**To do**
1. In the article on Mike McCarthy and Aaron Rodgers, with which overall pick did the Packers draft Rodgers?
2. Resume the article on Mike McCarthy and Aaron Rodgers after its last sentence.

A day after ESPN aired an interview with former Green Bay Packers coach Mike McCarthy discussing how he was dismissed by the team last December, an explosive report looked at the complicated and disastrous relationship between McCarthy and quarterback Aaron Rodgers and how it impacted the team.
Reporter Tyler Dunne dissected the situation in a lengthy story for Bleacher Report, published Thursday, and concluded that the coach-quarterback duo had a frosty relationship since the beginning of McCarthy’s tenure in 2006. That was the year after McCarthy, who previously was the offensive coordinator for the San Francisco 49ers, favored Utah quarterback Alex Smith over Cal quarterback Rodgers.
The 49ers took Smith with the No. 1 overall pick of the 2005 NFL Draft. After an agonizing wait of more than four hours, Rodgers heard his name called by the Packers with the No. 24 overall pick.

**Collected data**
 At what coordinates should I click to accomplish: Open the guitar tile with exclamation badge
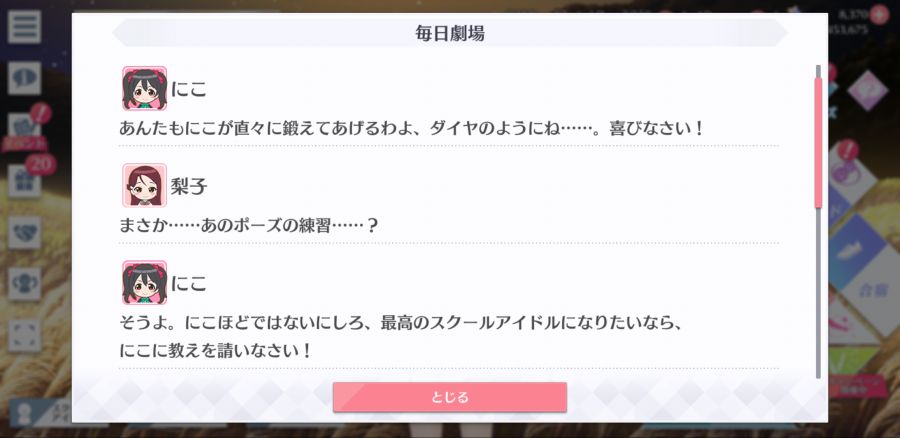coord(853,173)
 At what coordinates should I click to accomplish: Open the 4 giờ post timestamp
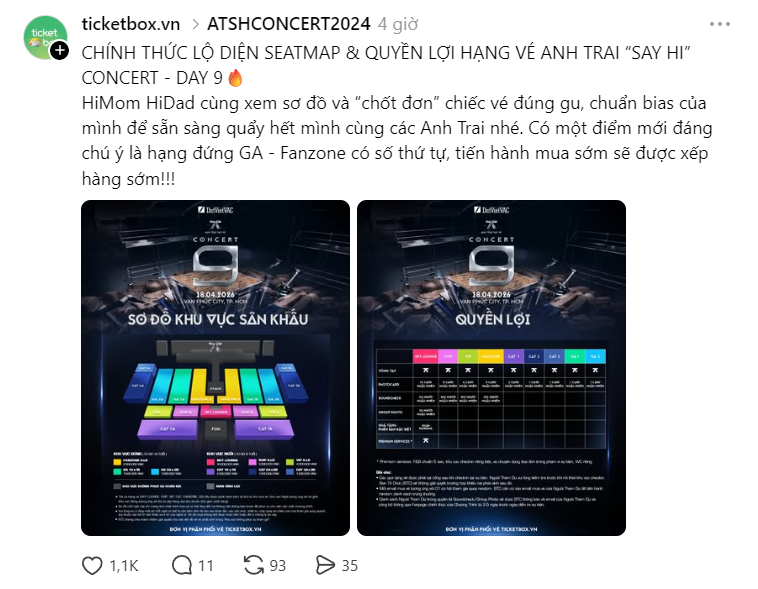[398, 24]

**Solved problems**
1. The No. 24 overall pick.

2.
“Aaron’s always had a chip on his shoulder with Mike,” said Ryan Grant, a Packers running back from 2007-12. “The guy who ended up becoming your coach passed on you when he had a chance. Aaron was upset that Mike passed on him — that Mike actually verbally said that Alex Smith was a better quarterback.”
Dunne interviewed dozens of players and coaches who gave insight into the complicated relationship and tried to help him place blame on why the Packers never turned into a New England Patriots-like dynasty. McCarthy and Rodgers won just one Super Bowl together — Super Bowl XLV in 2011.
According to Dunne: “One ex-Packers scout puts it on both. He describes Rodgers as an arrogant quarterback quick to blame everyone but himself — one who’s ‘not as smart as he thinks he is’ —yet kindly points out that McCarthy basically quit on his team.
Other points made in the lengthy article:
—McCarthy missed team meetings to have massages in his office, sneaking the therapist up the back stairway as meetings took place in the building.
—Former general manager Ted Thompson used to fall asleep in meetings.
—Rodgers routinely would disagree with McCarthy’s play calls and improvise his own plays. One source said Rodgers claimed McCarthy had “one of the lowest (football) IQs, if not the lowest IQ, of any coach he’s ever had.”
—Assistant coach Alex Van Pelt, who had developed a good working relationship with Rodgers, wasn’t brought back when his contract expired because McCarthy felt threatened by Van Pelt.